Em 14 de março de 1914, nascia Carolina Maria de Jesus. Negra, pobre, mãe solteira e favelada, Carolina é uma das mais importantes escritoras da literatura brasileira. Já conhecida na antiga Favela do Canindé por escrever em cadernos que encontrava no lixo, a catadora de papel viu sua vida mudar após conhecer o jornalista Audálio Dantas. Ela se tornou célebre pela obra Quarto de despejo – Diário de uma favelada, coletânea de textos em formato de diário, publicadas semanalmente no Jornal Folha da Noite, e que depois viraram livro.
Num tempo em que vozes dissonantes não possuíam qualquer alcance na mídia hegemônica, Carolina Maria de Jesus foi uma das primeiras a falar pela periferia, ocupando com propriedade este lugar de fala quando o dito conceito ainda engatinhava. Ela foi uma pioneira ao esboçar a vida na favela como ela é por dentro – uma vida dura, mas que pode ser carregada do lirismo das coisas simples. Não à toa, seus relatos de miséria, fome e crueza da vida de uma mãe de três filhos se tornaram uma traduzida para mais de 10 idiomas, com 80 mil cópias vendidas.
O sucesso de Carolina no fim dos anos 1950 se localiza no mesmo momento da linha do tempo da cultura brasileira em que a favela e a periferia começam a ser olhadas pela arte de maneira levemente mais sensível – apesar do já eterno papel de espetacularização da pobreza e da violência reservado pela mídia a este tipo de ocupação urbana. Datam da mesma época de Quarto de despejo grandes obras do cinema nacional sobre o tema, como Rio Zona Norte (1955), de Nelson Pereira dos Santos, além da (re) descoberta de grandes compositores favelados do samba através da bossa nova.
Resgatada principalmente pelo movimento negro depois de décadas de esquecimento, a história da escritora, além de contribuir para a literatura brasileira como um todo, ajudou a formar a própria ideia de identidade na favela – conceito caro e importante, que conhecemos tão bem e do qual tanto nos orgulhamos.
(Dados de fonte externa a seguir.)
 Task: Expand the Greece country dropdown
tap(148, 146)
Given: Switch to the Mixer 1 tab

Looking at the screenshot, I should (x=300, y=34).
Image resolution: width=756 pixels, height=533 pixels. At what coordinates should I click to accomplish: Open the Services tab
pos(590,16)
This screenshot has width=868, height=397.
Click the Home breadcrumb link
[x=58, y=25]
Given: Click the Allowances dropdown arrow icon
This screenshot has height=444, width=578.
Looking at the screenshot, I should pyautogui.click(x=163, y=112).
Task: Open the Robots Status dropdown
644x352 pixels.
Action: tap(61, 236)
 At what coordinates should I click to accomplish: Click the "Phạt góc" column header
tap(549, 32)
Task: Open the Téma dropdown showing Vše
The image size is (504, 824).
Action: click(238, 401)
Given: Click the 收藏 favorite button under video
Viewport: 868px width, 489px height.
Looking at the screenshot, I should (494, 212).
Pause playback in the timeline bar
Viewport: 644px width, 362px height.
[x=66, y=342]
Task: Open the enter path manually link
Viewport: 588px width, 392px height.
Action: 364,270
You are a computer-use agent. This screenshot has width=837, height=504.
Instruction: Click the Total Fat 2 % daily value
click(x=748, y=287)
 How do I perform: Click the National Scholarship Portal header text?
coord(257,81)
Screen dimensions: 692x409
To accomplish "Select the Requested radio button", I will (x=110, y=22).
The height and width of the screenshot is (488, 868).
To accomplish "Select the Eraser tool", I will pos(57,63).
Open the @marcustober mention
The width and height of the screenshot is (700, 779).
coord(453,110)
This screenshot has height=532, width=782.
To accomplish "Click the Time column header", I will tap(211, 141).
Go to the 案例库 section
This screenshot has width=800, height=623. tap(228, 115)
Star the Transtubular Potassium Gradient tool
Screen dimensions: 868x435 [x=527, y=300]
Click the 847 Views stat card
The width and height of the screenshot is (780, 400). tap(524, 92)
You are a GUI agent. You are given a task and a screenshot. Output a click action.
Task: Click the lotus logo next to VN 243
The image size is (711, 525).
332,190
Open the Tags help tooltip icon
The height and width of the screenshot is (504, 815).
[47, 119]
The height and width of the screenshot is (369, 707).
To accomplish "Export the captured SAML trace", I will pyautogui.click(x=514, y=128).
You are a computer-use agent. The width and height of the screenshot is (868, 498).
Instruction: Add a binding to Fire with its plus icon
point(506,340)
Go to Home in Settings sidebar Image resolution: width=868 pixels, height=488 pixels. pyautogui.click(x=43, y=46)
Lembrar de Carolina Maria de Jesus um dia depois da comemoração de seu 103º aniversário é batalhar para manter esta memória viva e de maneira permanente. É sonhar com o quanto de potência de tudo podemos ver acontecer em espaços reservados ao nada. É celebrar as muitas guerreiras que vivem em barracos, mas que não deixam de admirar as estrelas.